Operation College Promise, a veterans’ education initiative created by the New Jersey Association of State Colleges and Universities, has partnered with the War Related Illness and Injury Study Center (WRIISC) in an effort to enhance understanding of veterans with disabilities. WRIISC provides presentations and webinars on post-traumatic stress disorder and other combat-related injuries to faculty, staff, and other interested parties in the community.

Conclusion

Legislative enhancements to the Post-9/11 GI Bill passed in December 2010 will expand benefits to service members and veterans previously excluded. As these veterans arrive on our campuses, they will continue to look to administration, faculty, and other student veterans for support. Fortunately, an abundance of government and private nonprofit resources are designed to help facilitate the transition out of military service into civilian life, and higher education institutions can best serve this unique student population by supplementing existing campus programs and services with veteran-specific resources.

 

References

Business and Professional Women Foundation, 2007. “Women Veterans in Transition.” 1-43. http://www.bpwfoundation.org/documents/uploads/
FINAL10.19LaunchReportWomenVeteransinTransition.pdf.

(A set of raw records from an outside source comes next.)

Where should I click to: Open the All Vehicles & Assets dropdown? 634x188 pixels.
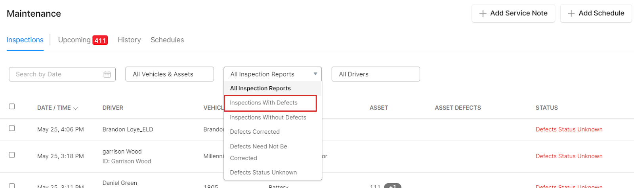pyautogui.click(x=169, y=74)
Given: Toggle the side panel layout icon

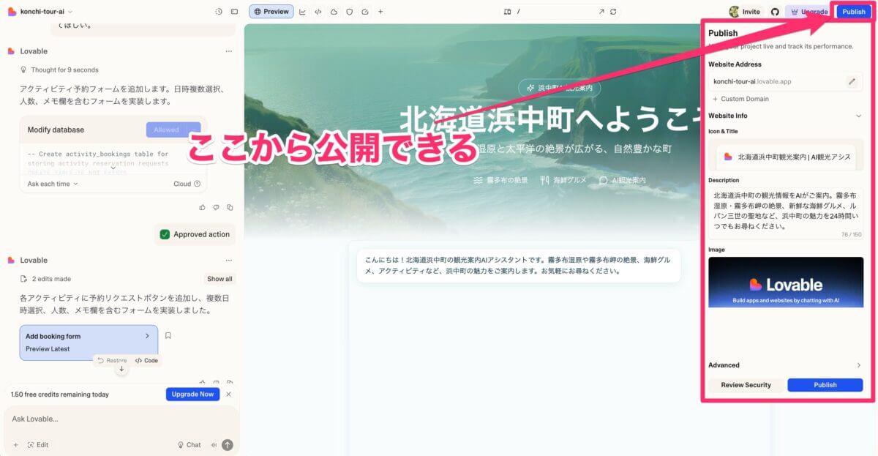Looking at the screenshot, I should click(x=234, y=12).
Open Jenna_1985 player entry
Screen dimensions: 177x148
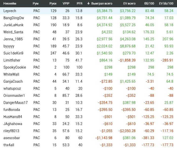click(13, 39)
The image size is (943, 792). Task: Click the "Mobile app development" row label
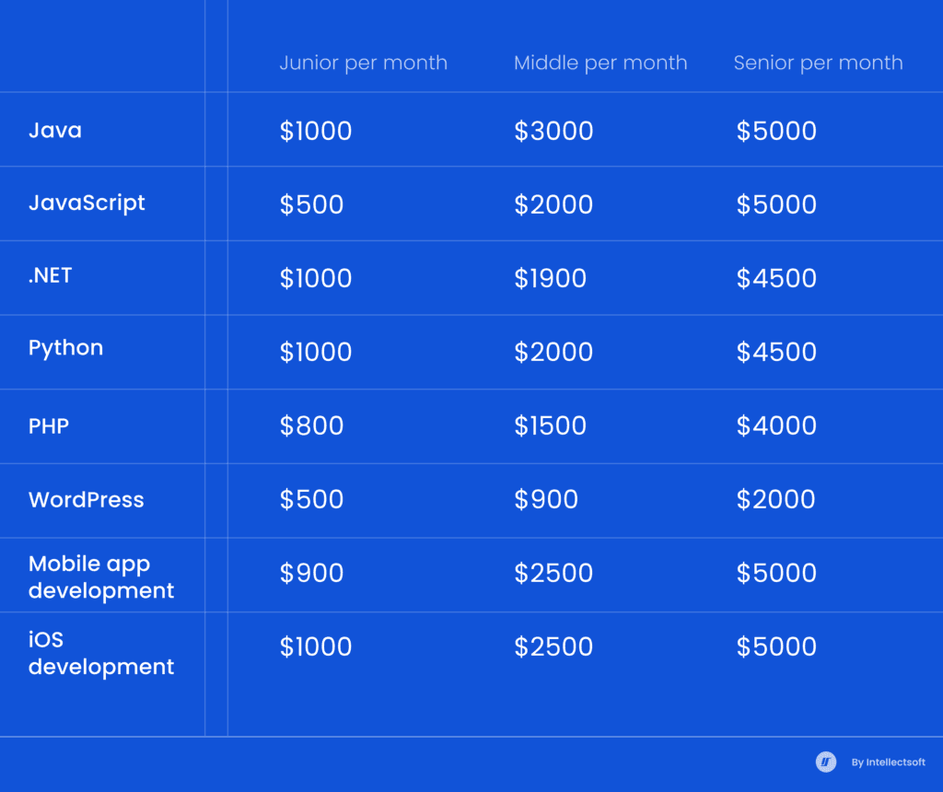pos(101,577)
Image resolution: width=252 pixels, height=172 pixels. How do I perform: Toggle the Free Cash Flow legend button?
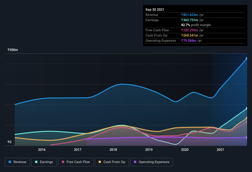click(76, 162)
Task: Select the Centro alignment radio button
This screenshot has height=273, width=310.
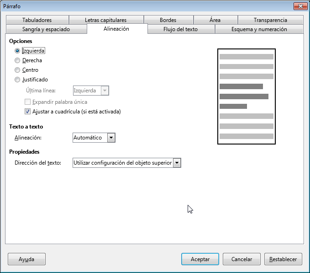Action: coord(17,70)
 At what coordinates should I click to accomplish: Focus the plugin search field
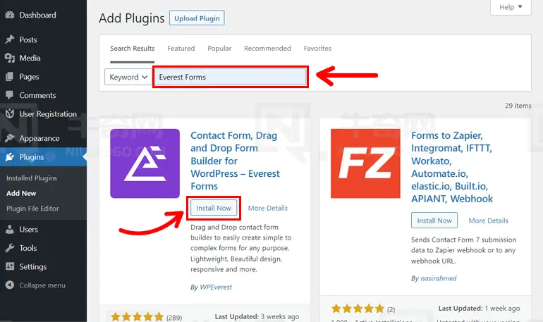231,77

Cook, Bryan, and Young Kim. 2009. From Soldier to Student: Easing the Transition of Service Members on Campus. Washington, DC: American Council on Education.

Department of Defense, Public Affairs Office. 2009. Number of Deployments for Those Ever Deployed By Service, Component and Reserve Type for Operation Iraqi Freedom and Operation Enduring Freedom (based on the Contingency Tracking System), as of 31 December 2009.

Radford, Alexandria Walton. 2009. Military Service Members and Veterans in Higher Education: What the New GI Bill May Mean for Postsecondary Institutions. Washington, DC: American Council on Education.

Steele, Jennifer, Nicolas Salcedo, and James Coley. 2010. Service Members in School: Military Veterans’ Experiences Using the Post-9/11 GI Bill and Pursuing Postsecondary Education. Washington, DC: The American Council on Education.

Tanielian, Terri, and Lisa Jaycox. 2008. The Invisible Wounds of War. Santa Monica, CA: The RAND Corporation.